Penasihat hukum Emirsyah, Monang Sagala, mengatakan kerugian pengadaan kedua pesawat tersebut ditutup dengan keuntungan operasional pesawat Airbus dan Boeing.
"Ini merupakan subsidi silang sesuai fungsi Badan Usaha Milik Negara (BUMN)," kata Monang mewakili kliennya saat membaca tanggapan terhadap replik penuntut umum (duplik) dalam sidang lanjutan di Pengadilan Tindak Pidana Korupsi (Tipikor) Jakarta, Rabu, 24 Juli 2024.
Monang memohon kepada majelis hakim untuk menyatakan Emirsyah tidak terbukti secara sah dan meyakinkan melakukan tindak pidana korupsi serta membebaskan Emirsyah dari dakwaan dan tuntutan.
Ia menuturkan pengadaan dan operasional pesawat Bombardier CRJ-1000 dan ATR 72-600 wajib diadakan oleh Garuda Indonesia sebagai BUMN untuk mewujudkan program pemerintah, yaitu Masterplan Percepatan dan Perluasan Pembangunan Ekonomi Indonesia (MP3EI).
Namun, dalam perjalanannya, kata dia, memang terdapat kerugian operasional yang merupakan risiko bisnis, sehingga tidak ada hubungannya antara pengadaan pesawat dengan operasional pesawat.
Dia menyebutkan operasional pesawat dilakukan oleh manajemen, bukan oleh panitia pengadaan. Selain itu, sambung dia, operasional pesawat dipengaruhi oleh berbagai faktor eksternal. "Terutama faktor nilai tukar rupiah terhadap dolar Amerika Serikat (AS)," tuturnya.
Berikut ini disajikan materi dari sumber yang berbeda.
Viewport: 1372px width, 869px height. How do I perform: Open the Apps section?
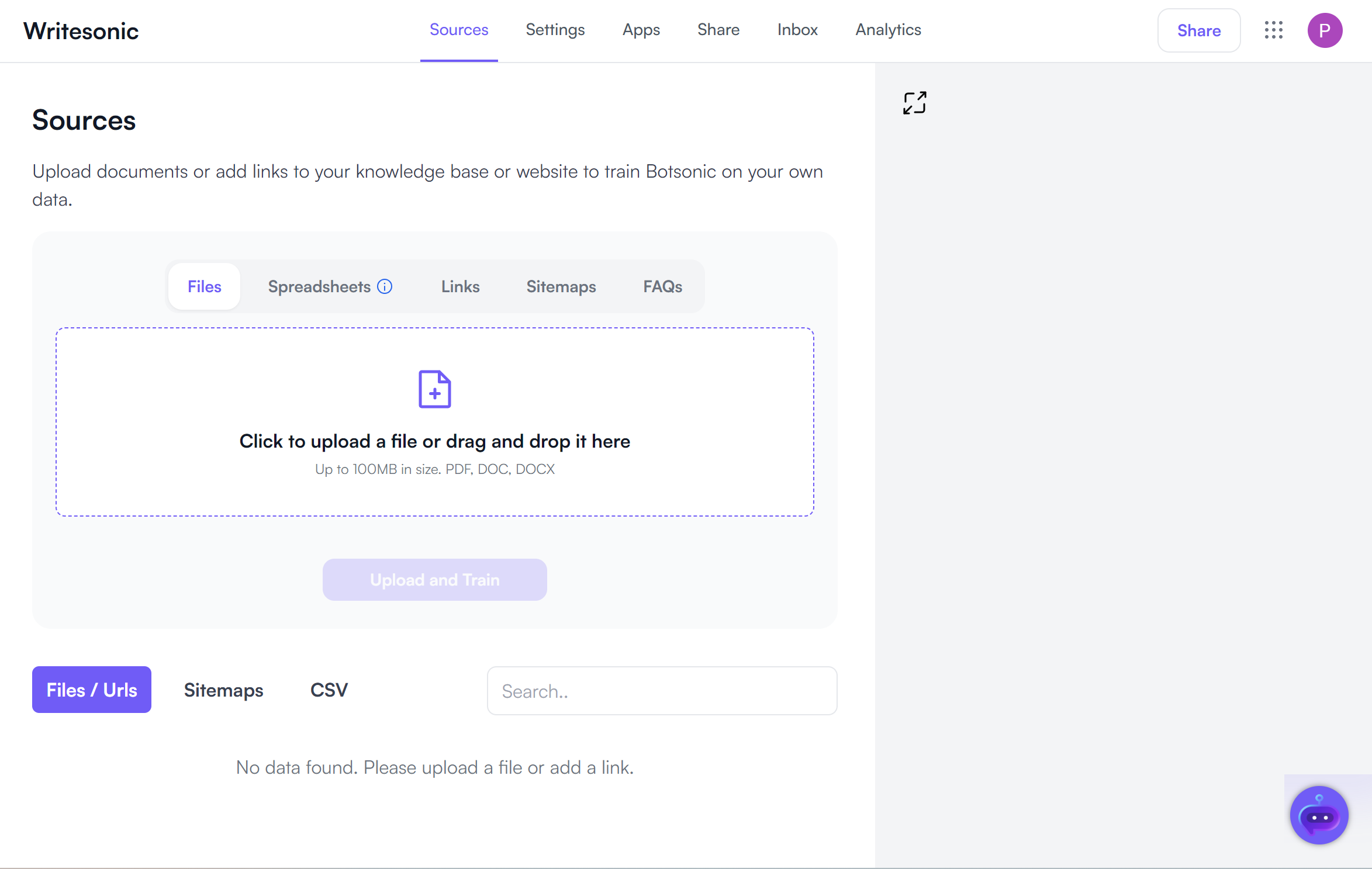[641, 30]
Dalam perkara tersebut, Emirsyah didakwa terbukti secara tanpa hak menyerahkan rencana pengadaan armada (fleet plan) Garuda Indonesia kepada mantan Direktur Utama PT Mugi Rekso Abadi (MRA) Soetikno Soedarjo yang juga duduk sebagai terdakwa.
Rencana pengadaan armada yang merupakan rahasia perusahaan tersebut kemudian diserahkan kepada pabrikan Bombardier.
Emirsyah dinilai terbukti mengubah rencana kebutuhan pengadaan pesawat dari 70 kursi menjadi 90 kursi, tanpa terlebih dahulu ditetapkan dalam rencana jangka panjang perusahaan.
Ia juga diyakini memerintahkan bawahannya untuk mengubah kriteria pemilihan dalam pengadaan pesawat di Garuda Indonesia tanpa persetujuan dari dewan direksi.
Emirsyah pun dinilai jaksa telah terbukti bersekongkol dengan Soetikno selaku penasihat komersial Bombardier dan Avions De Transport Regional (ATR) untuk memenangkan Bombardier dan ATR dalam pemilihan pengadaan pesawat di Garuda Indonesia.
Padahal, pesawat jenis Bombardier CRJ-1000 dan ATR 72-600 tidak sesuai dengan konsep bisnis Garuda Indonesia yang menyediakan pelayanan penuh.
Perbuatan Emirsyah Satar tersebut didakwa mengakibatkan kerugian keuangan negara pada Garuda Indonesia dengan jumlah total 609,81 juta dolar AS.
Ini bukan kali pertama Emirsyah diadili di meja hijau. Sebelumnya, Emirsyah Satar telah divonis dalam perkara berbeda.
Pada 8 Mei 2020, Dirut PT Garuda Indonesia 2005–2014 itu divonis 8 tahun penjara ditambah denda Rp1 miliar subsider 3 bulan kurungan serta dihukum membayar uang pengganti sebesar 2,11 juta dolar Singapura.
Vonis tersebut sebagai akibat Emirsyah yang telah terbukti menerima suap senilai Rp49,3 miliar dan pencucian uang sebesar Rp87,464 miliar.